Appeals court revives race bias lawsuit thrown out over five-day late filing

A disappearing lawyer, a Category 4 hurricane, and a $28.75 bet on overnight mail

Appeals court revives race bias lawsuit thrown out over five-day late filing

An employee's race discrimination lawsuit dismissed over a late filing has been revived after a federal appeals court applied equitable tolling. 

On March 10, 2026, the Eleventh Circuit Court of Appeals vacated the dismissal of Phillip Beazer's Title VII complaint against his former employer, Richmond County Constructors, a Georgia-based construction company. The court found that Beazer was entitled to equitable tolling, a doctrine that can extend filing deadlines when a person has pursued their rights diligently and extraordinary circumstances beyond their control prevented timely filing. The court ordered the case remanded for further proceedings. 

Beazer alleged that starting in February 2022, he experienced a pattern of race-motivated harassment and discrimination at work. After he reported the alleged conduct, he claimed the company retaliated, giving him impossible and sometimes demeaning work assignments, engaging in other harassment, and ultimately terminating him in May 2022. 

He filed a charge of racial discrimination with the Equal Employment Opportunity Commission. The EEOC notified the employer, which responded to the substance of the allegations. On June 2, 2023, Beazer received a right-to-sue notice giving him 90 days to file a federal lawsuit. That put his deadline at August 31, 2023. 

Beazer moved quickly. Within a week, he paid a $200 consultation fee to a law firm that had advised him during the EEOC process. The same firm had previously told him to come back once he had the right-to-sue letter. He returned, paid a second $200 fee, and sent over his files. 

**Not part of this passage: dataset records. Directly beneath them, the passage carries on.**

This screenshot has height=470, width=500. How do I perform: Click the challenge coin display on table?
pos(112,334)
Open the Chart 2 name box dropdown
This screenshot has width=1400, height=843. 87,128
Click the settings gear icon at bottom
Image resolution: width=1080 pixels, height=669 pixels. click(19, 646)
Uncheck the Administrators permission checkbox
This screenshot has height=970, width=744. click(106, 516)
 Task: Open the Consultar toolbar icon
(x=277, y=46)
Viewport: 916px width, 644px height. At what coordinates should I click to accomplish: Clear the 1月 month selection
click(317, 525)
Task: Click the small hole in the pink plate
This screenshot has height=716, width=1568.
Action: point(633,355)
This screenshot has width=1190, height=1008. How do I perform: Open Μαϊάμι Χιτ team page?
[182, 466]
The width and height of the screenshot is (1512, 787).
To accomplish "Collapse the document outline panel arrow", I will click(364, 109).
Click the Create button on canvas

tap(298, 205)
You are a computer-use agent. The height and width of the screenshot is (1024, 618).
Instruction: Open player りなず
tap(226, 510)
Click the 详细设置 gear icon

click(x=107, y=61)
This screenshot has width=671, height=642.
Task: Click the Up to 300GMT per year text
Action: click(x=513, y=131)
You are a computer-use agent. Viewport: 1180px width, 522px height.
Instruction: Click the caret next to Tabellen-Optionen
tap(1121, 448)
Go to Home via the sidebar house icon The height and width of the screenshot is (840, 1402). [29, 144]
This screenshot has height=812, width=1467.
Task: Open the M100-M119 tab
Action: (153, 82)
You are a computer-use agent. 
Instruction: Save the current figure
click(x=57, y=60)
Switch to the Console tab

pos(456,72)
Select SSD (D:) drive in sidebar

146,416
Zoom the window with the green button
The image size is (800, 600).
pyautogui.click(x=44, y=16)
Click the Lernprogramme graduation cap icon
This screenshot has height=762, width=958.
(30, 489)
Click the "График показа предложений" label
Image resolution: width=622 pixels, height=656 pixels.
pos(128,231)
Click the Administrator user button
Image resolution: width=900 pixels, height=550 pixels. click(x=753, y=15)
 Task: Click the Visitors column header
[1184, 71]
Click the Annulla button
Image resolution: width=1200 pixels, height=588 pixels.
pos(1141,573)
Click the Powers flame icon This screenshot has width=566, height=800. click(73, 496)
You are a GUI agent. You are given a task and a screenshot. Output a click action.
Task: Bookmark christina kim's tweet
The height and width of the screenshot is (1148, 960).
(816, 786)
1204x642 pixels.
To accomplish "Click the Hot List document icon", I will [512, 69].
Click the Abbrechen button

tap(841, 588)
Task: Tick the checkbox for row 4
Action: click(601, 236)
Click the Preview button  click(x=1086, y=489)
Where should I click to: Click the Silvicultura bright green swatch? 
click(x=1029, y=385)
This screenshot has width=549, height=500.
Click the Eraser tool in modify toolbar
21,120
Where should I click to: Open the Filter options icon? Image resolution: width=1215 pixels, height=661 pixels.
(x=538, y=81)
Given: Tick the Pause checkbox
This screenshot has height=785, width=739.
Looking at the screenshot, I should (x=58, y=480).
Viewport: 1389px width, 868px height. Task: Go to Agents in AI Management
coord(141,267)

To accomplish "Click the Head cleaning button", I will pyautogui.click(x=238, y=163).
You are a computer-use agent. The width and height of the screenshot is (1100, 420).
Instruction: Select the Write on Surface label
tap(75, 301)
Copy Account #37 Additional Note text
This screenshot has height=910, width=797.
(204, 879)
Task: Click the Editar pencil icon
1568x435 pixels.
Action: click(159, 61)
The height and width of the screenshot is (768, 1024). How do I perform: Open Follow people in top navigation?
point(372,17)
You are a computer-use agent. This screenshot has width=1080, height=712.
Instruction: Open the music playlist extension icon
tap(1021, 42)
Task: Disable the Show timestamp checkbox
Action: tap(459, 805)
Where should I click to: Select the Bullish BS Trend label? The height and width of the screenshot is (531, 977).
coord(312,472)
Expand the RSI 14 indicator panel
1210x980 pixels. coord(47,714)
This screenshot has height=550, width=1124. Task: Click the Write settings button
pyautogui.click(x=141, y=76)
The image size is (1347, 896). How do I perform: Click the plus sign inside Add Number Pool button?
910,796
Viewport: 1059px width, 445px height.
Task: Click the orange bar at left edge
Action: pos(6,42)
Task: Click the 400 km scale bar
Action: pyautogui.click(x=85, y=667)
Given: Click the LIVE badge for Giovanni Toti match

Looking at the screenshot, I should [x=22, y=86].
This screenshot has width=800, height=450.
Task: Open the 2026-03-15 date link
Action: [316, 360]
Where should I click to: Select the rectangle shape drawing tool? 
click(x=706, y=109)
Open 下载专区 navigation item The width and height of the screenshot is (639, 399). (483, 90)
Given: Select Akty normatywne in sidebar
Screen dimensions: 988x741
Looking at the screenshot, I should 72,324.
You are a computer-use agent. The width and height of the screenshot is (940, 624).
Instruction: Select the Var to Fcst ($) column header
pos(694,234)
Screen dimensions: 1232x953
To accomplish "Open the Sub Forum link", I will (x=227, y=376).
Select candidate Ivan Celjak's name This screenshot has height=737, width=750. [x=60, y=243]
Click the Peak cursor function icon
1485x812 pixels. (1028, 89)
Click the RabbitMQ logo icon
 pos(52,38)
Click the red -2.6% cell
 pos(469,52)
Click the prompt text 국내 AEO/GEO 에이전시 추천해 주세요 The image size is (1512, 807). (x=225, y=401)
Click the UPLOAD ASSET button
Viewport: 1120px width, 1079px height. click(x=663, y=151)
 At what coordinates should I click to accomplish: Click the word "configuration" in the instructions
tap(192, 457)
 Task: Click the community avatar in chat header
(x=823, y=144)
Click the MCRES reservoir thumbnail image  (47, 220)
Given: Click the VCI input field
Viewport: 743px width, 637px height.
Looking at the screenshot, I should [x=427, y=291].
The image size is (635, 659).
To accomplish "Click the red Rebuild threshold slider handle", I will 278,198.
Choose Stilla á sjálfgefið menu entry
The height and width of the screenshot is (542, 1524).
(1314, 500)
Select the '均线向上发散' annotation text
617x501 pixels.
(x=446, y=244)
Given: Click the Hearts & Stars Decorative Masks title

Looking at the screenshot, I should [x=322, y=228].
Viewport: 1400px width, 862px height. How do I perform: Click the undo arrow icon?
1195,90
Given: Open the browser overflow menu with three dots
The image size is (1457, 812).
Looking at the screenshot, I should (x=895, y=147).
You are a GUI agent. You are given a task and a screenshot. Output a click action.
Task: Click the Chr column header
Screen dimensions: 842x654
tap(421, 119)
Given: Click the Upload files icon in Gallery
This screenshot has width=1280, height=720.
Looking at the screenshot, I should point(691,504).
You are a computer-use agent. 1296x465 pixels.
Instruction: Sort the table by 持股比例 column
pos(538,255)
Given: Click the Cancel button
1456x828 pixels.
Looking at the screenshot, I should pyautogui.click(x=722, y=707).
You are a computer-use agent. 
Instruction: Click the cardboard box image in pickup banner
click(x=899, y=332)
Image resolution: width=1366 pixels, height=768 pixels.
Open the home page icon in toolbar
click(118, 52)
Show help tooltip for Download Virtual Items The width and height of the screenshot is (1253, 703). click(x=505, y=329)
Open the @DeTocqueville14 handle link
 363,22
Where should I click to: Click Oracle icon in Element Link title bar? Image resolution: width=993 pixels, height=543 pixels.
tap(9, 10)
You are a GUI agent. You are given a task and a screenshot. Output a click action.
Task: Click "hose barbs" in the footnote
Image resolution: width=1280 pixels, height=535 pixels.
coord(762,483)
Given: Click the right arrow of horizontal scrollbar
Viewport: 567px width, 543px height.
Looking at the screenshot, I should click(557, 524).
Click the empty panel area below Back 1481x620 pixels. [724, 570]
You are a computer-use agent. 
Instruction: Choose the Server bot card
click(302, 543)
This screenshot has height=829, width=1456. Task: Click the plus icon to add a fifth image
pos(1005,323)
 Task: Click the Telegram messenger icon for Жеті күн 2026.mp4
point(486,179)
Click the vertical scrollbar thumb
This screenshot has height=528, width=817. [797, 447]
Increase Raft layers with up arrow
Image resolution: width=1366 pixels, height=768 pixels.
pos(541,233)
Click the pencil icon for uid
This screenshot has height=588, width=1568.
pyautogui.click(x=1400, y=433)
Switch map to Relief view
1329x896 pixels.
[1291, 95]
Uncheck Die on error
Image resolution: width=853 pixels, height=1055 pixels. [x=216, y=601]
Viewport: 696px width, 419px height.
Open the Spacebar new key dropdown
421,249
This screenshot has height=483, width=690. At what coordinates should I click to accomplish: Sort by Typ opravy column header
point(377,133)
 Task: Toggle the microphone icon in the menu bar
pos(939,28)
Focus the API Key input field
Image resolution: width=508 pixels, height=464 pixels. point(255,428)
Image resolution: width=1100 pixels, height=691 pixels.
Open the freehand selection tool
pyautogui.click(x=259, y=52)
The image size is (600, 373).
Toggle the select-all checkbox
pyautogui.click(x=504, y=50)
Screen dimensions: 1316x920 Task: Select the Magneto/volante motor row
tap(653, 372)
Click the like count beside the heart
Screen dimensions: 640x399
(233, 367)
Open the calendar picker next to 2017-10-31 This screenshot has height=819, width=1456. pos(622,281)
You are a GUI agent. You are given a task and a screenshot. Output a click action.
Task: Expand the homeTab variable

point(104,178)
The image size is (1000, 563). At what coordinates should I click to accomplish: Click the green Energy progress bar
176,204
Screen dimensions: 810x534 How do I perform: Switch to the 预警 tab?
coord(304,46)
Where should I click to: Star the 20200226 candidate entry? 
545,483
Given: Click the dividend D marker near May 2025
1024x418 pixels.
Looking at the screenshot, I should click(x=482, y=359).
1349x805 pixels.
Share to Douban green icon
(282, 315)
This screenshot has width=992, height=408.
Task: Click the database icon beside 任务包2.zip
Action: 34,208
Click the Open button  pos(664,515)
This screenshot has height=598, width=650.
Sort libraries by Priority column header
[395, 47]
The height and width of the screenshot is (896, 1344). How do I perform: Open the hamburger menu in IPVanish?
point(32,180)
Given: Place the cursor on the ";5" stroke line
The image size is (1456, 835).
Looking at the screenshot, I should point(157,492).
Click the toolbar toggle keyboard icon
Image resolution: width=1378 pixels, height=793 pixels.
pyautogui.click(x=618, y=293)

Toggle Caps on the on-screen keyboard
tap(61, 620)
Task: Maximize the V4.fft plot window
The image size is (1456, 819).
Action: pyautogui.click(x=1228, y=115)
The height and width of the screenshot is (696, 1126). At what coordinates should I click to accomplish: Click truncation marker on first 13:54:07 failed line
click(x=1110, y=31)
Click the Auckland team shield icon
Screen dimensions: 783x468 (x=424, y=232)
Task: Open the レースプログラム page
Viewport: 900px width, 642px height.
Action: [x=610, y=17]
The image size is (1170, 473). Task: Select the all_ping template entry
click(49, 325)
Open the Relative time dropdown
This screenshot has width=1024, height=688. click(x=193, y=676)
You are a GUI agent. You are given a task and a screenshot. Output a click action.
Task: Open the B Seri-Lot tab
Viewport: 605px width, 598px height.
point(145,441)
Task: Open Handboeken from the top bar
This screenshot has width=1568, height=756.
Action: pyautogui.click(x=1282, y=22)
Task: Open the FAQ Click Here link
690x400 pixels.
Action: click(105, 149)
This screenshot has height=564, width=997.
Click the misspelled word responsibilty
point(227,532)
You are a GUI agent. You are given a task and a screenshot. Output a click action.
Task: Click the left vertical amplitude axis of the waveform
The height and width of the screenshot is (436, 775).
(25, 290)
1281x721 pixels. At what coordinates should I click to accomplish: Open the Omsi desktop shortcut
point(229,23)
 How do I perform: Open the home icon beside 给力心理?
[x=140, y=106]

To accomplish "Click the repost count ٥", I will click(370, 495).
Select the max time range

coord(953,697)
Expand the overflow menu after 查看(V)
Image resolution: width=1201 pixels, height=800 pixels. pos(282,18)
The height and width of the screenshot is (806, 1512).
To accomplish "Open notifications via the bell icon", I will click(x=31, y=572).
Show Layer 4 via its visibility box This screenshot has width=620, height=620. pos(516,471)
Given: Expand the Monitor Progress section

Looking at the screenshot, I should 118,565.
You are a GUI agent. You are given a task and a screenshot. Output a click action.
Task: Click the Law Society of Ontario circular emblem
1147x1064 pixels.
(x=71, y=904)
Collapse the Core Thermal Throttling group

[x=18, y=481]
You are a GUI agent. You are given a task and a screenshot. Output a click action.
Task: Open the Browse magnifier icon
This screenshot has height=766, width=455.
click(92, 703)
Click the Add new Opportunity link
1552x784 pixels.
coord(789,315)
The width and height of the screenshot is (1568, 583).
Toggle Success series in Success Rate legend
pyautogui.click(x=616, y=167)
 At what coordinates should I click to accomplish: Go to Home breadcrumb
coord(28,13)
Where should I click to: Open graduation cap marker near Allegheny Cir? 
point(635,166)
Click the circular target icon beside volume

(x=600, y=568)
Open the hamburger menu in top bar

Then the firm stopped responding. Beazer called repeatedly. No answer. With just days left before the deadline, the attorney finally got back to him and said he was too busy. He told Beazer to file on his own. 

Beazer put together a complaint and, on August 29, 2023, with two days remaining before the deadline, paid $28.75 for Priority Mail Express, the Postal Service's fastest option. The service came with a money-back guarantee of next-day delivery. If it arrived as promised, his complaint would reach the courthouse with one day to spare. 

It never made it on time. Hurricane Idalia was moving through the southeastern United States. The storm reached Category 4 strength on August 30, made landfall near Keaton Beach, Florida, and moved inland over southern Georgia, the very region where the court sat. Heavy rains flooded roads across the area. Strong winds downed power lines, uprooted trees, and knocked down traffic lights across the southern portions of the state. The complaint did not arrive until September 2, two days past the deadline. The clerk docketed it on September 5. 

The district court considered Beazer's explanation but dismissed the case as untimely. Beazer appealed. He initially represented himself before the Eleventh Circuit appointed Bryan M. Reines of Zuckerman Spaeder LLP to represent him. 

The appeals court saw it differently. Circuit Judge Rosenbaum, writing for the panel, held that Beazer met both conditions for equitable tolling. He acted with reasonable diligence, and extraordinary circumstances prevented him from filing on time. 

The court looked at the full picture. An attorney accepted two consultation fees and held a client's files for weeks, only to decline the case at the last minute. Then a major hurricane disrupted mail delivery across the region the complaint had to travel. Taken together, those events amounted to an extraordinary circumstance beyond Beazer's control that caused the late filing. 

The court also rejected the employer's argument that Beazer should have used a private courier instead of the Postal Service. The standard, the court noted, is reasonable diligence, not maximum feasible diligence. Paying for guaranteed overnight delivery cleared that bar. 

Richmond County Constructors, the court noted, suffered no prejudice from the five-day delayed filing. It had known about Beazer's claims since the EEOC process, and it identified no basis for finding that the late filing caused it harm. 

The takeaway for HR professionals is worth noting. A missed filing deadline does not always end a discrimination claim. Courts will look at the totality of the circumstances, and when an employee has done what a reasonable person would do to meet a deadline, a short delay caused by forces outside their control may not close the door. 

The case now returns to the district court for further proceedings on Beazer's allegations of race discrimination and retaliation.